**AIM OF THE TASK:**
Output exactly the lines between the one holding "Click the request URL input field" and the last line of the data below, both of those lines included.
(TASK MATERIAL Opens)
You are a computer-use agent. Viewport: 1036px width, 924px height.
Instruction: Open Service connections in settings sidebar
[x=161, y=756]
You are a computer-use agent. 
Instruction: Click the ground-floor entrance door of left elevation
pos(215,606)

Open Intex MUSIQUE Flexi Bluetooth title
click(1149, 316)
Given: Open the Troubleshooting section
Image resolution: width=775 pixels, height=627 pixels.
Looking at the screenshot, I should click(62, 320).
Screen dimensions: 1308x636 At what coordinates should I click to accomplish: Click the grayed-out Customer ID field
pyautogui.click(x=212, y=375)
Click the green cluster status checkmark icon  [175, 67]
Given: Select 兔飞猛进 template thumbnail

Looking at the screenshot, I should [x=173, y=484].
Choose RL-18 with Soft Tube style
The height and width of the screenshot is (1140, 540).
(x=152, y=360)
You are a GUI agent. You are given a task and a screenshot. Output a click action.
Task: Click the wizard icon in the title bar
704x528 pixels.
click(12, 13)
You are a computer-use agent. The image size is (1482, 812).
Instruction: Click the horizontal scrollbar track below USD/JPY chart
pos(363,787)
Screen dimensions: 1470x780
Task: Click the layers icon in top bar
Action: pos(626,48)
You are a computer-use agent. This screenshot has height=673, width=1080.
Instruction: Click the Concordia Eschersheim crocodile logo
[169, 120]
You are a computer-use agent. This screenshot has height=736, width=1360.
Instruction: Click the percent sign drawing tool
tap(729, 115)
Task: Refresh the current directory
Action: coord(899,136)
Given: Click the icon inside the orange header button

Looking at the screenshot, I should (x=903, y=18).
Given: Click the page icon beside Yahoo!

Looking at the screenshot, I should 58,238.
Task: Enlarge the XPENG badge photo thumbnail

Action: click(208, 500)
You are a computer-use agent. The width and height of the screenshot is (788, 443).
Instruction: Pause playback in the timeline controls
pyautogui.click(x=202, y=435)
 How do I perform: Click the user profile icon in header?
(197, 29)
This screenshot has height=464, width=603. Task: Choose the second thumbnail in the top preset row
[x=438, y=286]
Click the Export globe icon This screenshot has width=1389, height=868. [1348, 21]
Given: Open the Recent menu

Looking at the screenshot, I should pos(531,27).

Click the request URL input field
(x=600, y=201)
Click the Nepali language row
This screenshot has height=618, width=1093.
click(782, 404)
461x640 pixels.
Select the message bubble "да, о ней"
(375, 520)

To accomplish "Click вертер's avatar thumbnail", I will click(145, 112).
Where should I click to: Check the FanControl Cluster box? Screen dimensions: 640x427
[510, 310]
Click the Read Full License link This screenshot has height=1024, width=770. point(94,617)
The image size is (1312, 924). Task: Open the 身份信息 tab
(TASK MATERIAL Closes)
**RESULT OF THE TASK:**
Click the request URL input field
(x=600, y=201)
Click the Nepali language row
This screenshot has height=618, width=1093.
click(782, 404)
461x640 pixels.
Select the message bubble "да, о ней"
(375, 520)

To accomplish "Click вертер's avatar thumbnail", I will click(145, 112).
Where should I click to: Check the FanControl Cluster box? Screen dimensions: 640x427
[510, 310]
Click the Read Full License link This screenshot has height=1024, width=770. point(94,617)
The image size is (1312, 924). Task: Open the 身份信息 tab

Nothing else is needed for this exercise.